O publicitário Danilo Falcão, 23 anos, e a engenheira Fernanda Couto, 22, que se conheceram há um ano numa arretada noite de forró em São Paulo, adoraram o repertório variado do show de Milton Nascimento, uma coleção de sambas-canções antológicos, boleros clássicos e músicas mais recentes como Certas coisas, de Lulu Santos, e Não sei dançar, conhecida na voz de Marina. "A gente se gosta e por isto fica mais legal dançar junto, sentindo um ao outro", diz Falcão. "É uma moda que já pegou", garante Fernanda, que frequenta vários locais destinados exclusivamente aos pés de valsa. Só na capital paulista acontecem semanalmente mais de 20 bailes em lugares badalados como o Avenida Club ou mais populares no gênero do Clube Juventus, no bairro da Mooca. No Rio de Janeiro, o número baixa para nove, mas a animação é a mesma. Segundo o maestro Severino Araújo, 82 anos, há mais de 60 comandando a Orquestra Tabajara, o hábito de dançar coladinho pode ter perdido a elegância de outrora, mas nunca foi esquecido. "Gente com mais de 30 sempre dançou junto. A garotada é que não sabe, mas agora começou a se interessar mais e está até entrando em academias para aprender."
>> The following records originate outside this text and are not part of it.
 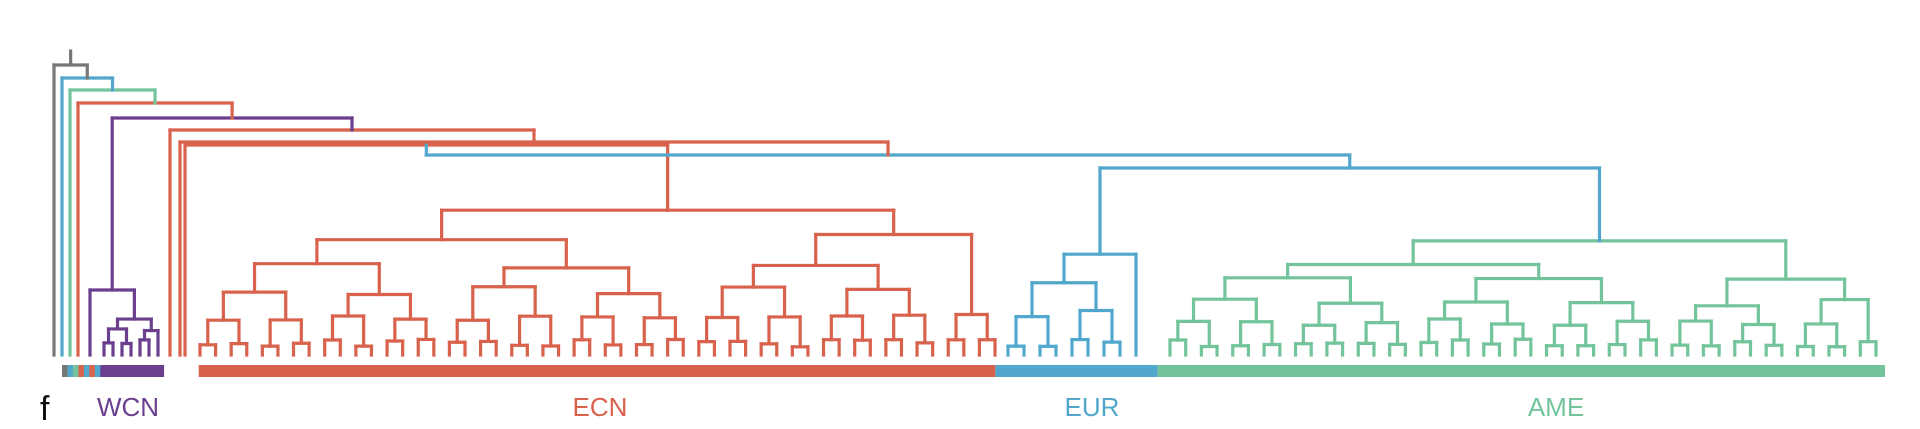 I want to click on clade-color-bar, so click(x=974, y=371).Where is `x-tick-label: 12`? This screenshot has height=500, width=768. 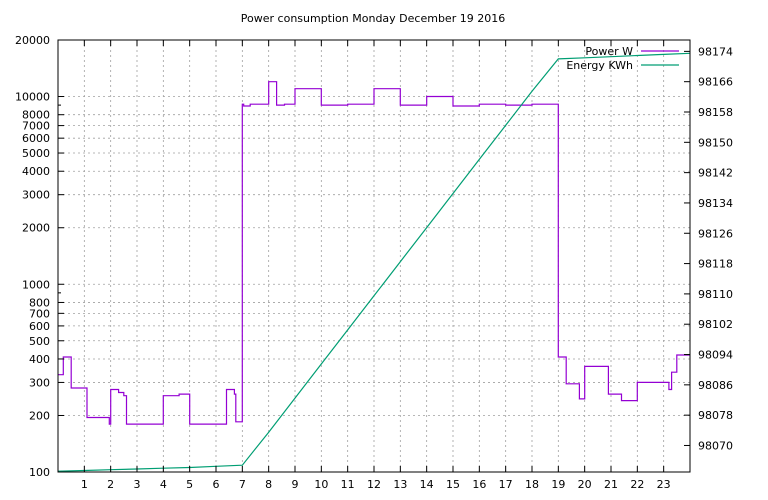 x-tick-label: 12 is located at coordinates (374, 484). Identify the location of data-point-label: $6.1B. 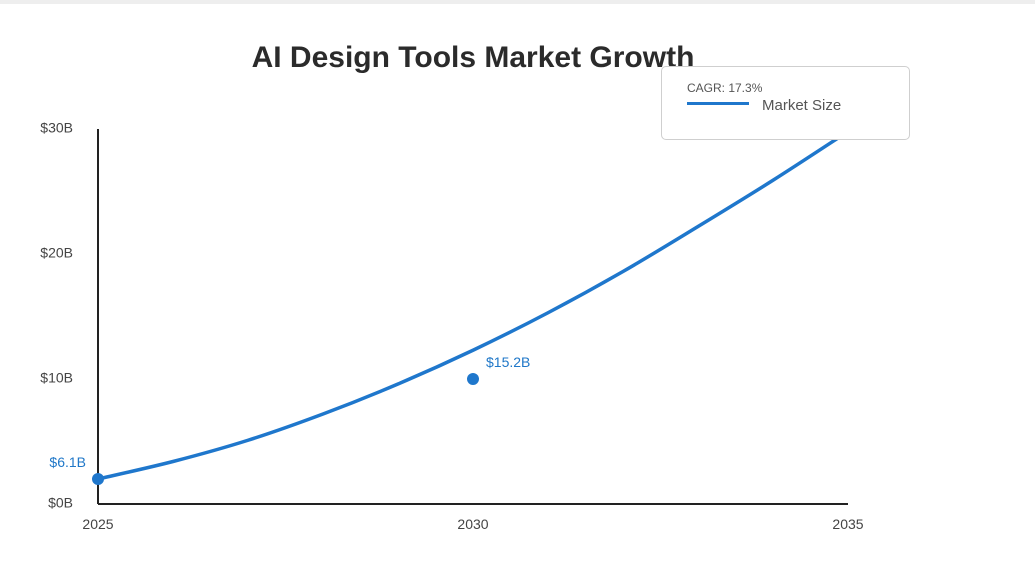
(68, 462).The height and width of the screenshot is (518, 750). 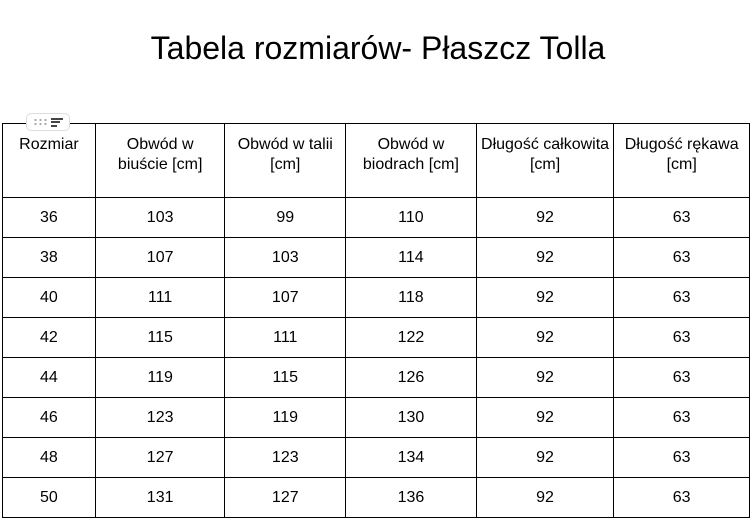 I want to click on table-cell: 131, so click(x=160, y=498).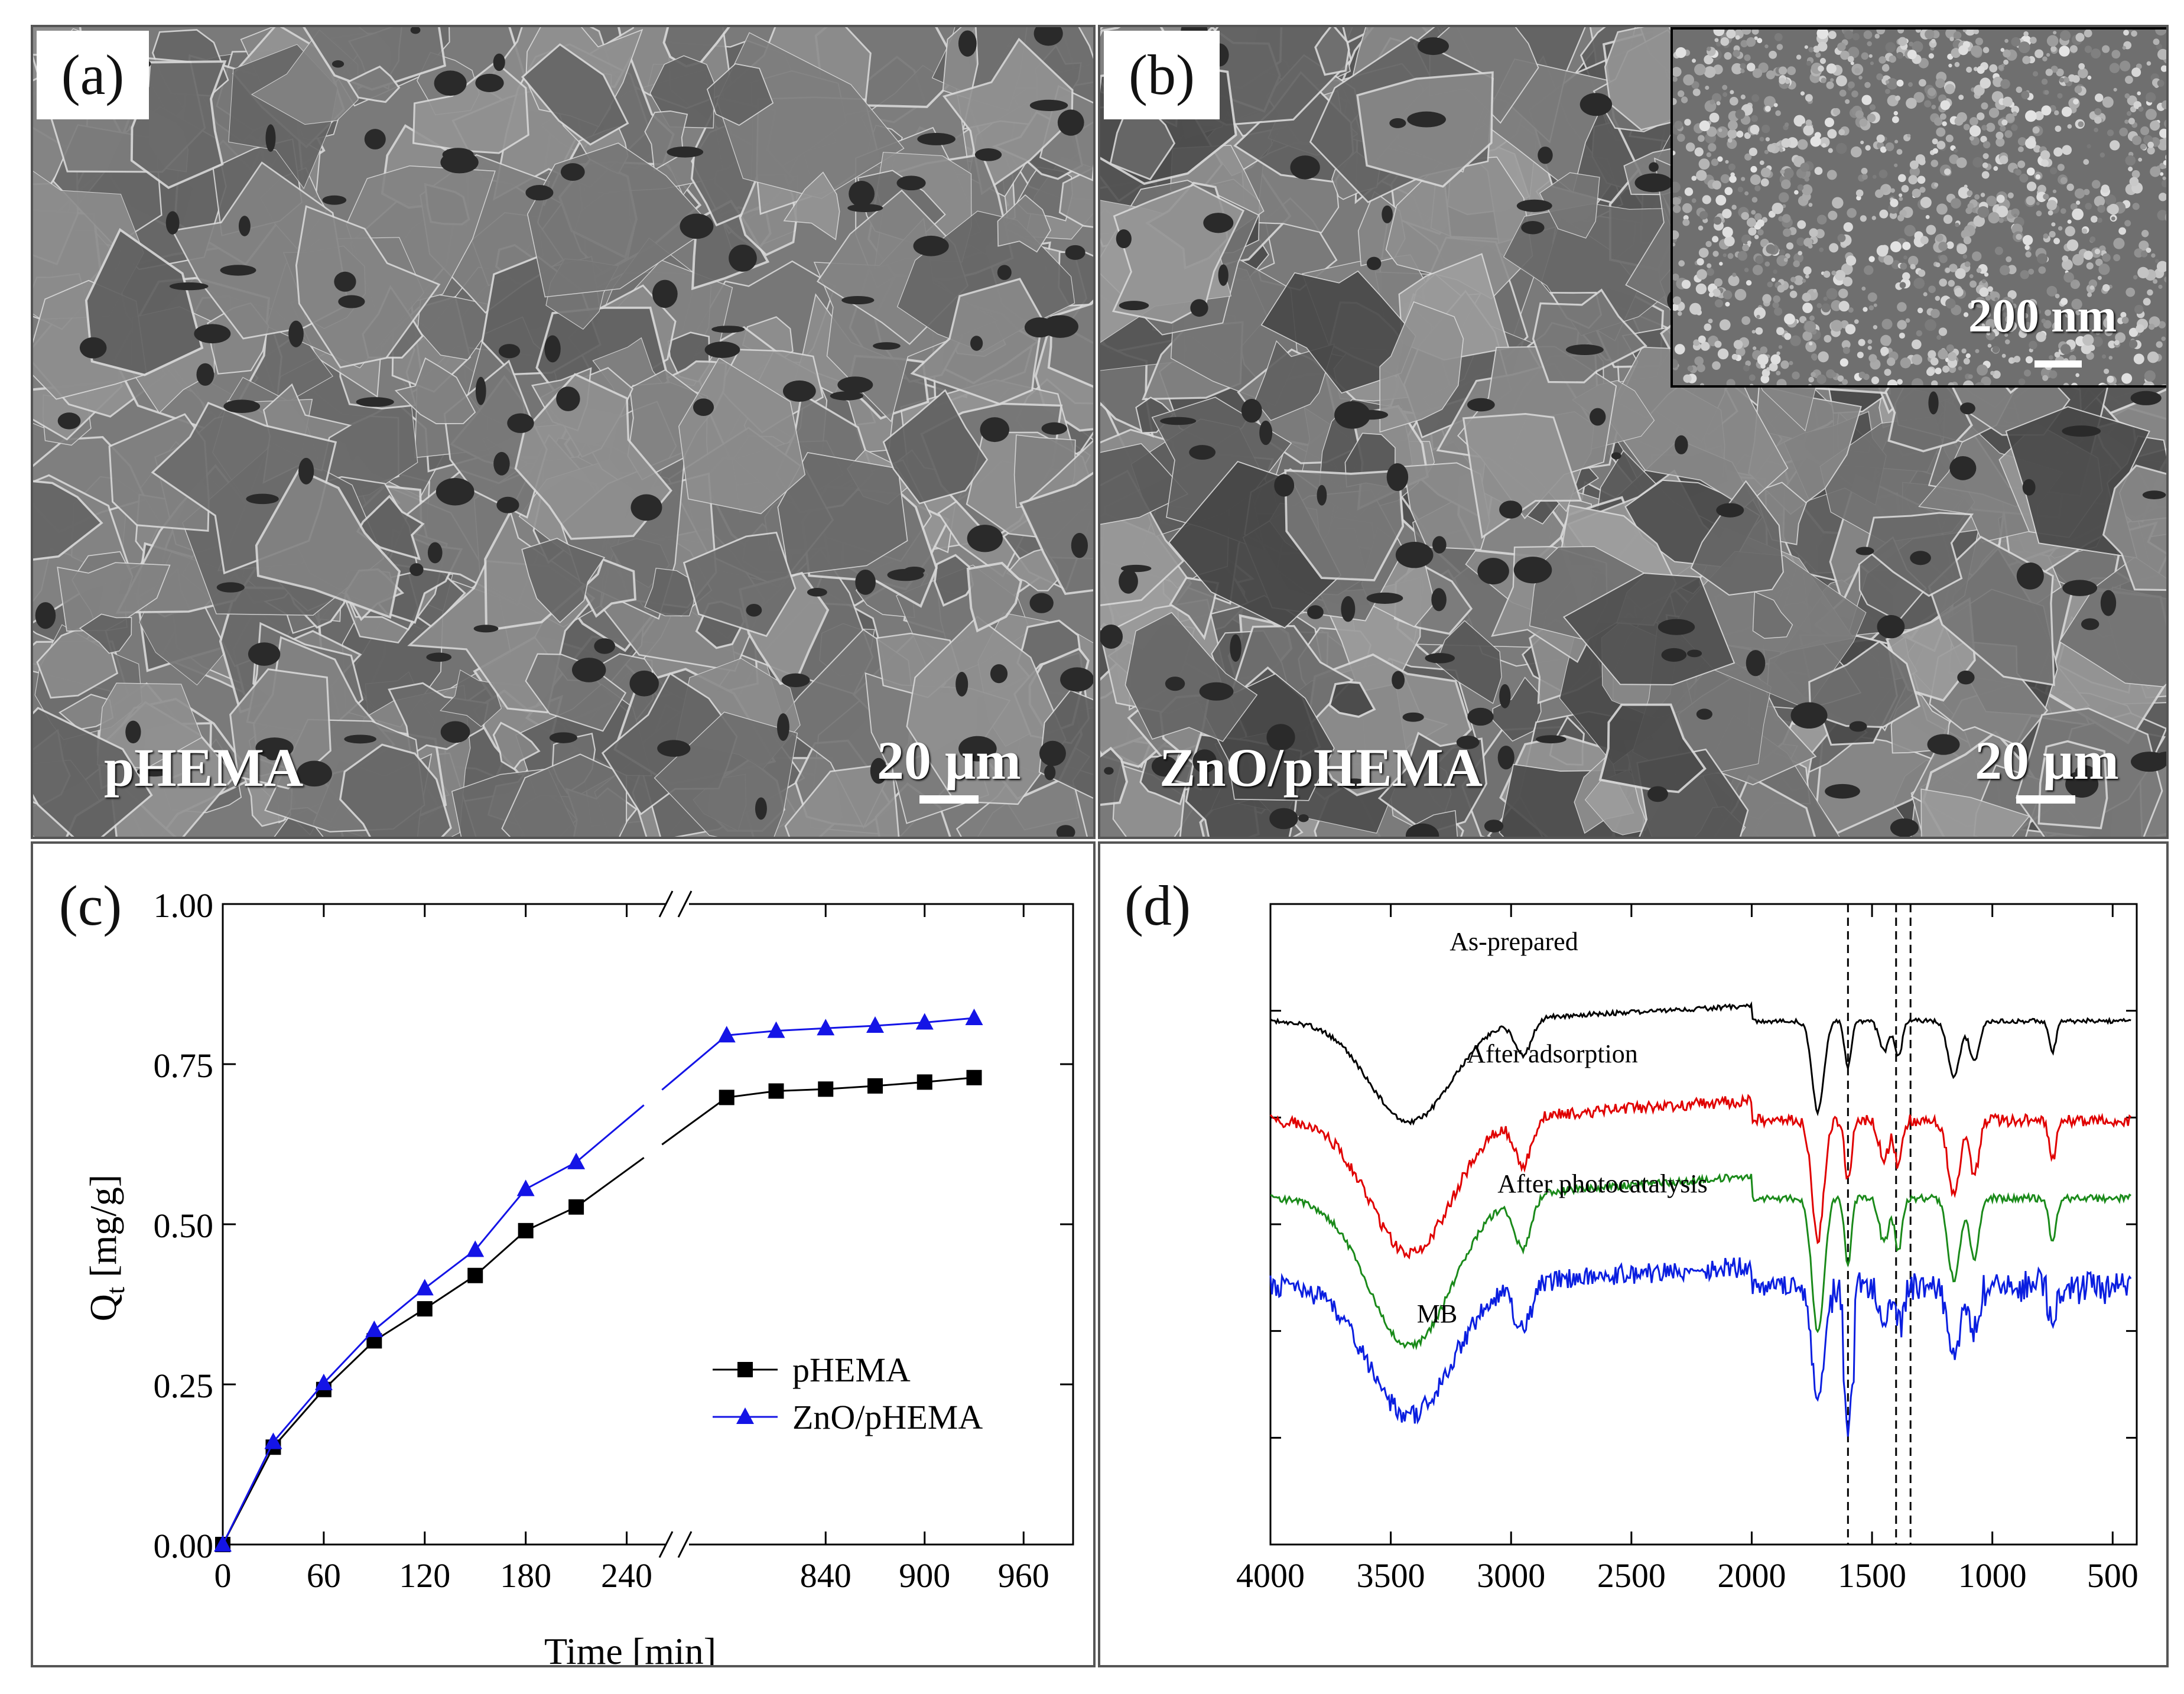  Describe the element at coordinates (374, 1328) in the screenshot. I see `data-point-triangle` at that location.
Não à toa, quando teve a idéia de transformar seu novo show numa alegre festa dançante, Milton tinha certeza de que seria um acontecimento. "Na estréia carioca, no segundo compasso da música de abertura já tinha gente dançando. Era mulher com mulher, homem com homem, uma loucura! Me lembrou cidade do interior." Do alto do palco, o cantor costuma observar os passos dos bailarinos. Já sabe que o salão congestiona quando interpreta em versão suingada a balada Corazón partio, do espanhol Alejandro Sanz, oportunidade para ele arriscar alguns passos no palco com as ótimas backing vocals Suzana Bello e Beth Bruno.

Manter um salão lotado por toda a noite não é só alegria, é a prova dos nove de um animador de bailes. Com uma carreira de mais de cinco décadas à frente de sua orquestra de 19 músicos, o maestro paulistano Sylvio Mazzuca, 80 anos, afirma nunca ter presenciado uma pista vazia. Mas não sabe dizer ao certo que fórmula mantém as pessoas inebriadas, rodopiando na cadência do dois pra lá, dois pra cá. "Escolho músicas que levam os casais a continuar dançando sem parar. Acho que tenho um estilo que os faz sentir o que estou tocando." Mazzuca, que marcou presença cintilante com sua orquestra nas principais rádios e tevês de São Paulo, gosta de lembrar do glamour dos antigos bailes.

É uma atmosfera parecida de nostalgia que Milton Nascimento tem conseguido com Crooner, que reserva até um momento besteirol no pout-pourri formado pelas elétricas Gato de madame, Cumaná e Edmundo, versão bem-humorada para In the mood. No topo da lista das que ele nunca interpretará, no entanto, está o bolero El reloj, do repertório de Lucho Gatica. Fala sobre um homem que implora ao relógio para andar mais devagar, adiando assim a morte da amada agonizante. "Quando a ouvi pela primeira vez, achei um baixo-astral tão grande que jurei que nunca a cantaria." Tem certos crooners que podem se dar a este luxo.